TJMG 5294674-49.2024.8.13.0024
CIVILEMENTA: DIREITO ADMINISTRATIVO. REMESSA NECESSÁRIA E APELAÇÃO CÍVEL. SERVIDOR TEMPORÁRIO. LICENÇA PARA CURSO DE FORMAÇÃO. CONCURSO PÚBLICO. ENTE FEDERATIVO DIVERSO. REMUNERAÇÃO. REMESSA NECESSÁRIA CONFIRMADA. RECURSO DE APELAÇÃO PREJUDICADO.
I. CASO EM EXAME
Reexame Necessário e Recurso de Apelação são interpostos contra sentença que concedeu licença sem remuneração a servidor temporário para curso de formação de Guarda Municipal de outro ente federativo. O impetrante, servidor temporário do Estado de Minas Gerais, buscava licença para participar de curso de formação referente a concurso público para a Guarda Municipal de Itabirito/MG, tendo a Secretaria de Estado exigido a rescisão contratual. A sentença de primeiro grau julgou parcialmente procedente o pedido, concedendo a licença sem remuneração.
II. QUESTÃO EM DISCUSSÃO
A questão em discussão consiste em definir se servidor público contratado temporariamente faz jus à licença para participar de curso de formação de concurso público para ingresso em outro ente federativo, e se tal licença deve ser remunerada.
III. RAZÕES DE DECIDIR
A Lei Estadual nº 15.788/2005 (art. 54) prevê licença para curso de formação, e a jurisprudência deste Tribunal de Justiça de Minas Gerais interpreta extensivamente a norma para abranger servidores temporários, equiparando-os a detentores de função pública, a fim de garantir o princípio constitucional do amplo acesso aos cargos públicos (art. 37, II, CF/88).
A concessão de licença para participação em curso de formação é devida ao servidor temporário, mesmo que o concurso seja para ente federativo diverso.
A remuneração durante a licença não é devida quando o curso de formação se destina a cargo em ente federativo distinto do ente ao qual o servidor está vinculado, pois o ente público de origem não tem a obrigação de arcar com o custeio de afastamento que não reverte em benefício direto para sua própria administração.
IV. DISPOSITIVO E TESE
Sentença é confirmada em Reexame Necessário. Recurso de Apelação é julgado prejudicado.
Tese de julgamento:
Servidor público contratado temporariamente faz jus à licença para participação em curso de formação que constitua etapa de concurso público.

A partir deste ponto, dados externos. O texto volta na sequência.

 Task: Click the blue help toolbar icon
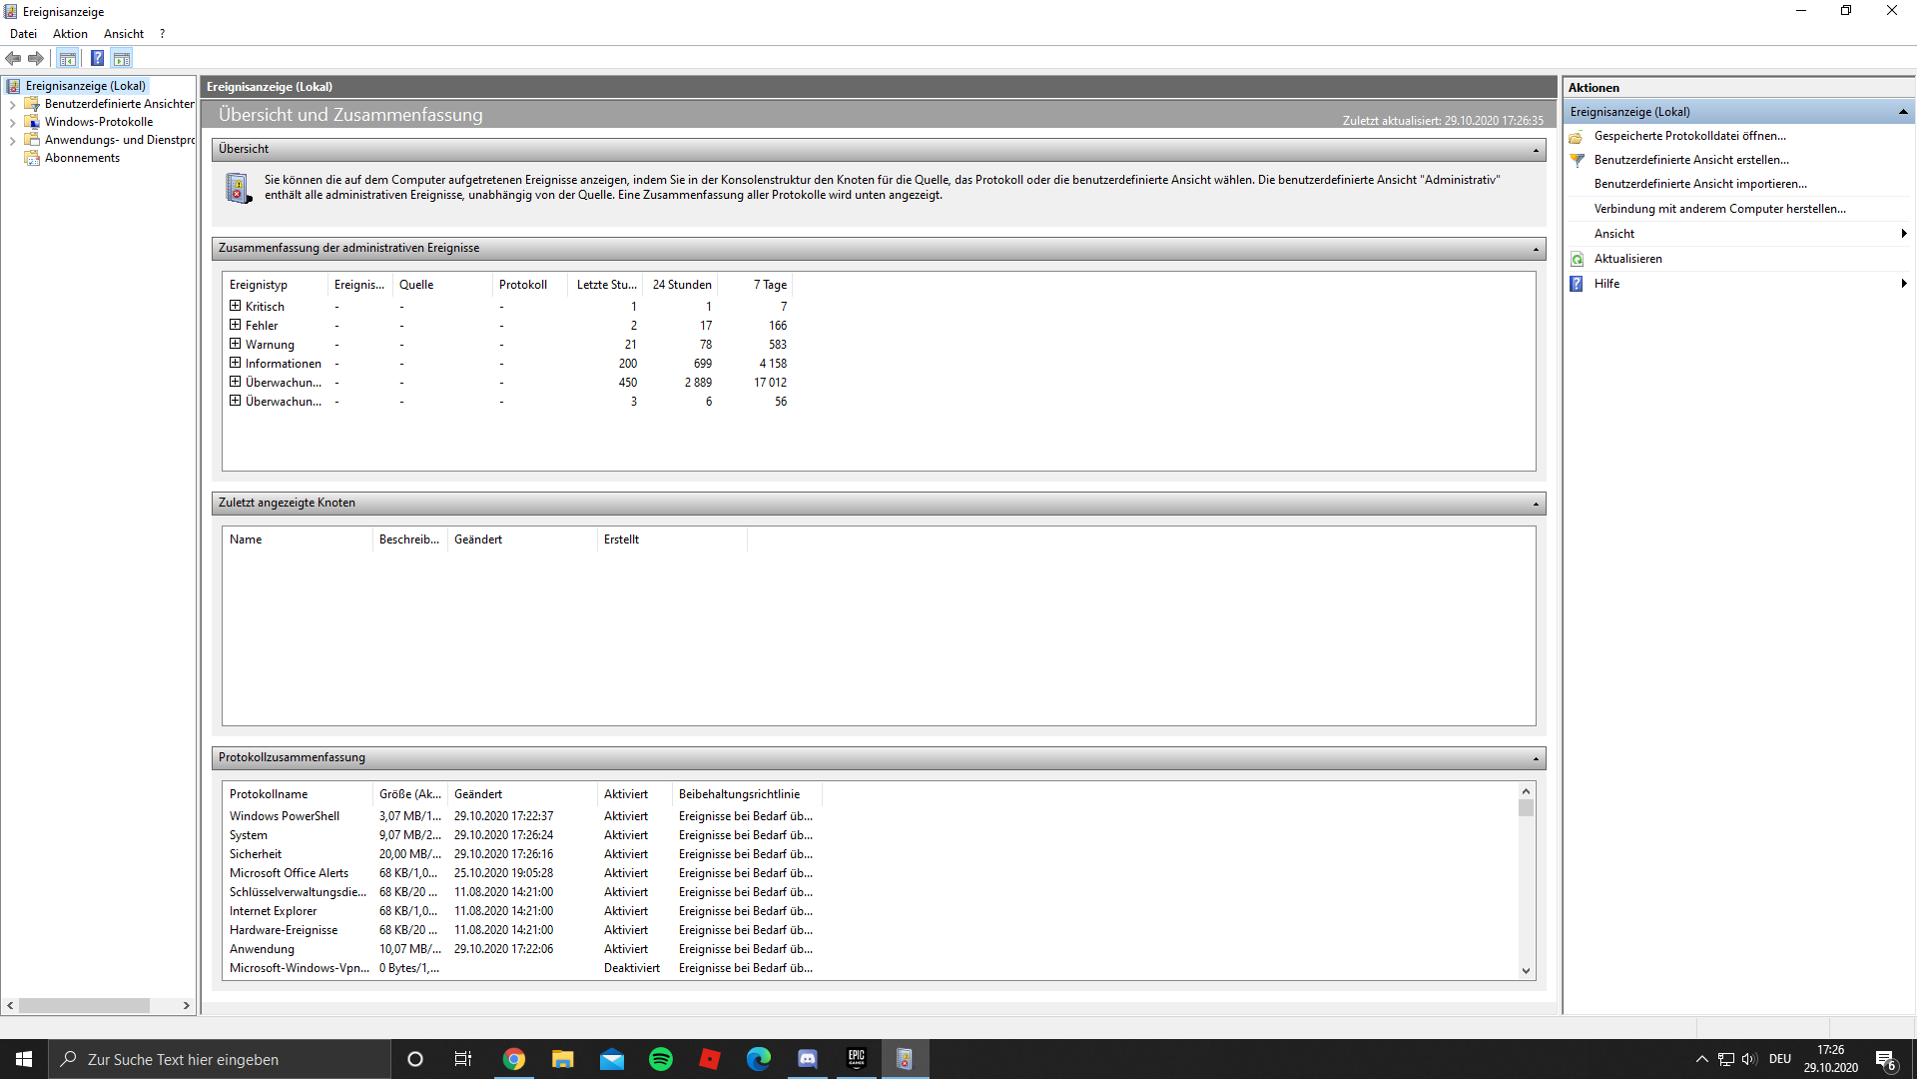click(97, 58)

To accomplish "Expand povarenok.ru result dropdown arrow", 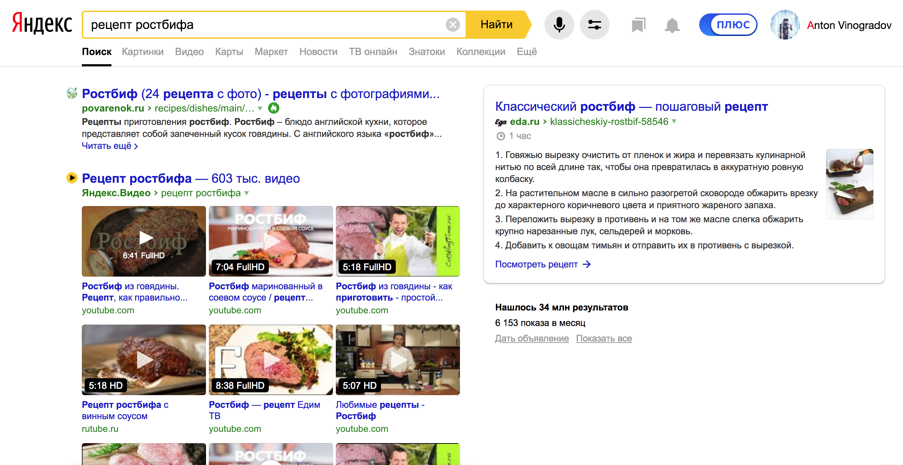I will click(260, 108).
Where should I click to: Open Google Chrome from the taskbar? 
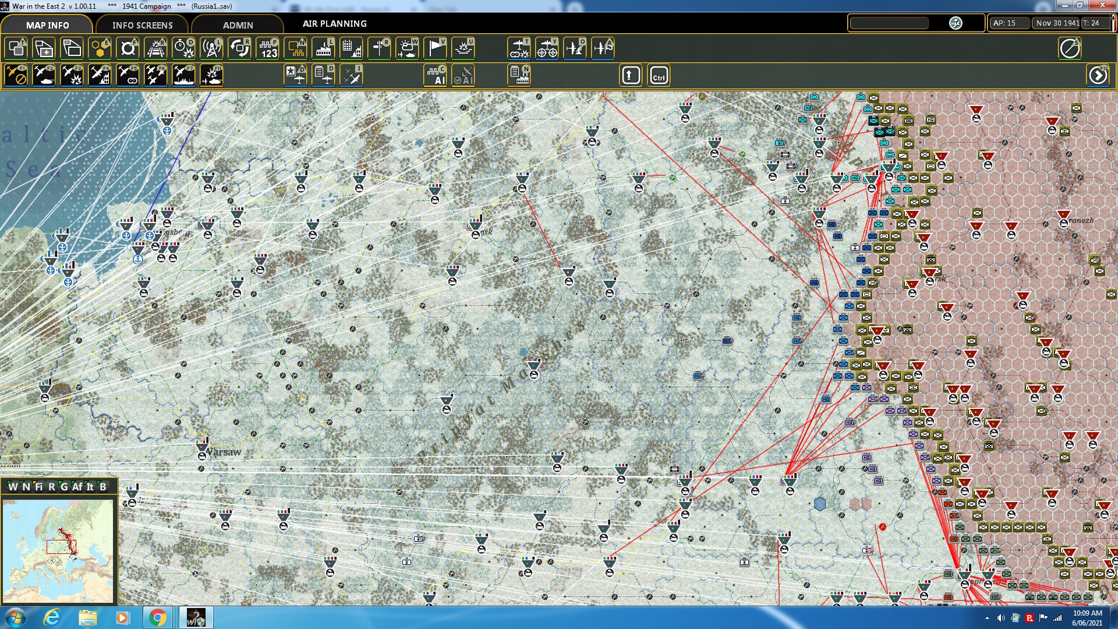[157, 617]
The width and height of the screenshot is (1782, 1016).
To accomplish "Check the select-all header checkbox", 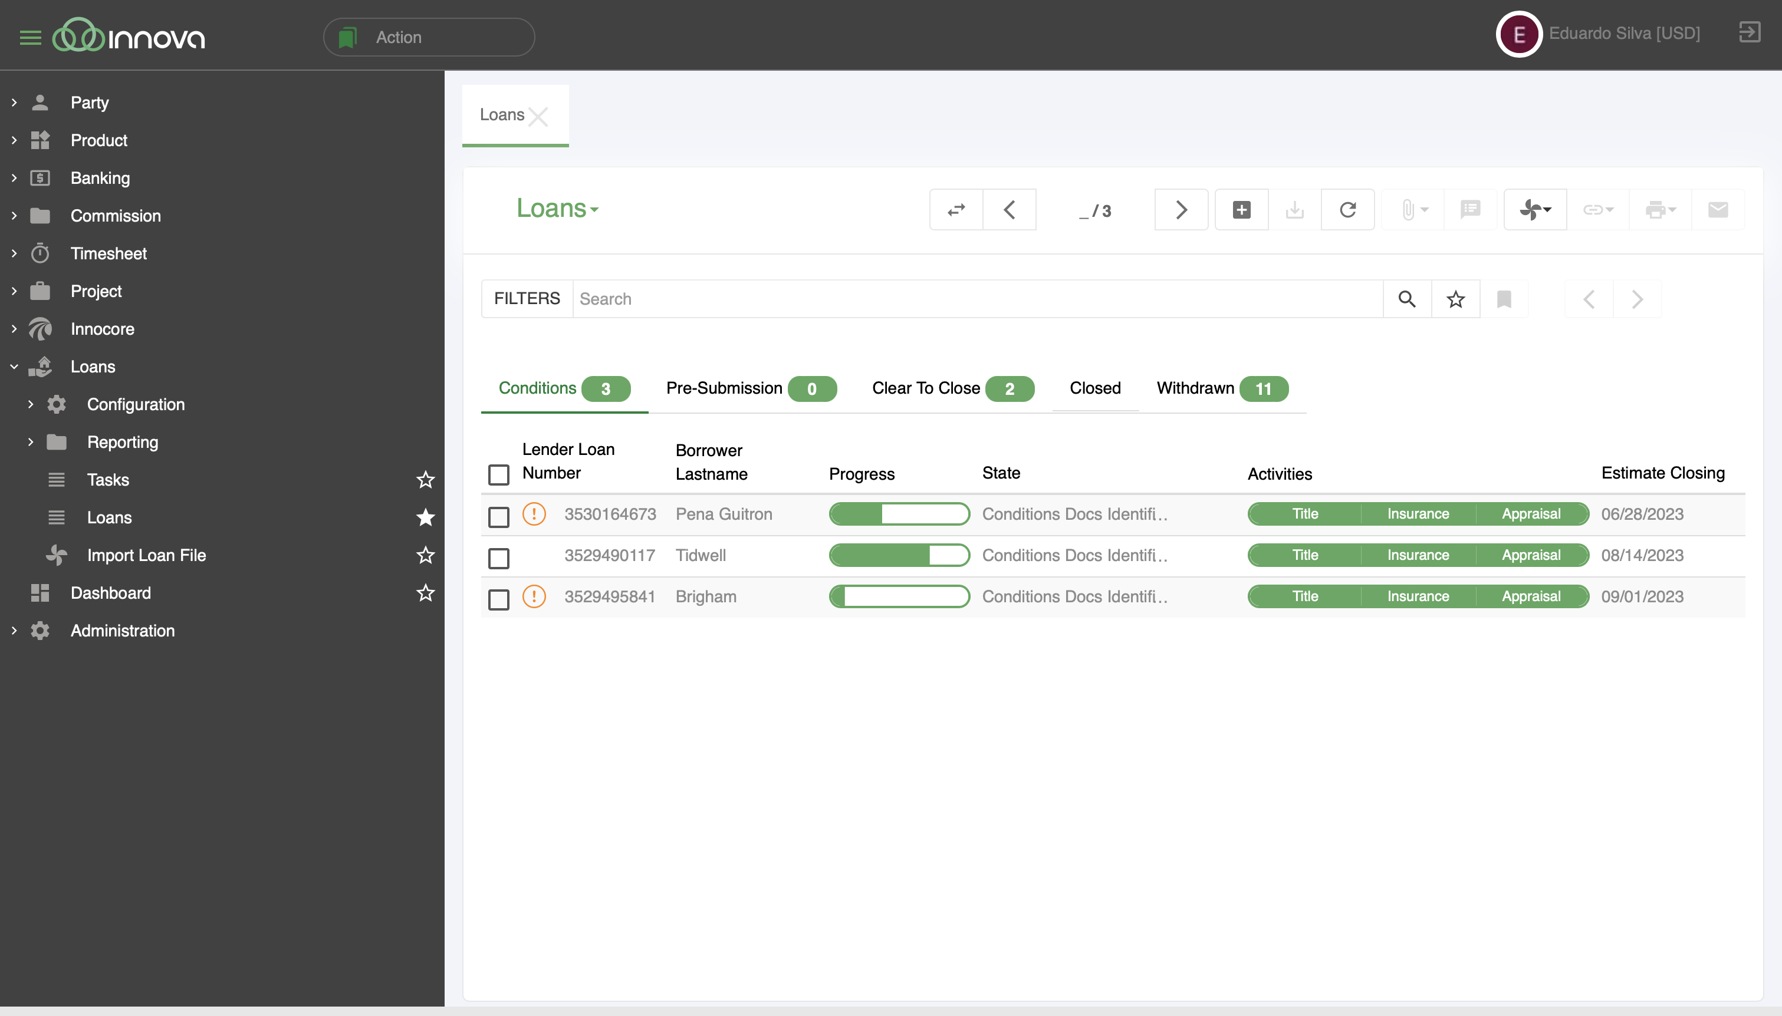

A licença para curso de formação é concedida sem remuneração quando o concurso público é para cargo em ente federativo distinto do ente de origem do servidor.
A Administração Pública não arca com a remuneração de servidor em licença para curso de formação de outro ente federativo.
Dispositivos relevantes citados: CF/1988, art. 5º, XIII, LXIX, art. 37, II, art. 127, art. 129; CPC, art. 178; Lei nº 12.016/2009, art. 12, art. 25; Lei Estadual nº 15.788/2005, art. 54; Resolução Conjunta SEPALG/SEDS nº 92/2014; Lei estadual 23.750/2020.
Jurisprudência relevante citada: STJ, Súmula 105; TJMG - Ap Cível/Rem Necessária 1.0000.21.254062-9/001, Relator: Des. Jair Varão, 3ª CÂMARA CÍVEL, julgamento em 28/04/2022, publicação da súmula em 02/05/2022; TJMG - Apelação Cível 1.0000.23.244918-1/003, Relator(a): Des.(a) Carlos Levenhagen, Relator(a) para o acórdão: Des.(a) Áurea Brasil, 5ª CÂMARA CÍVEL, julgamento em 27/03/2025, publicação da súmula em 27/03/2025; TJMG - Agravo de Instrumento-Cv 1.0000.23.285863-9/001, Relator: Des. Armando Freire, 1ª CÂMARA CÍVEL, julgamento em 01/10/2024, publicação da súmula em 02/10/2024; TJMG - Remessa Necessária-Cv 1.0000.23.063491-7/001, Relator: Des. Wilson Benevides, 7ª CÂMARA CÍVEL, julgamento em 06/09/2023, publicação da súmula em 14/09/2023.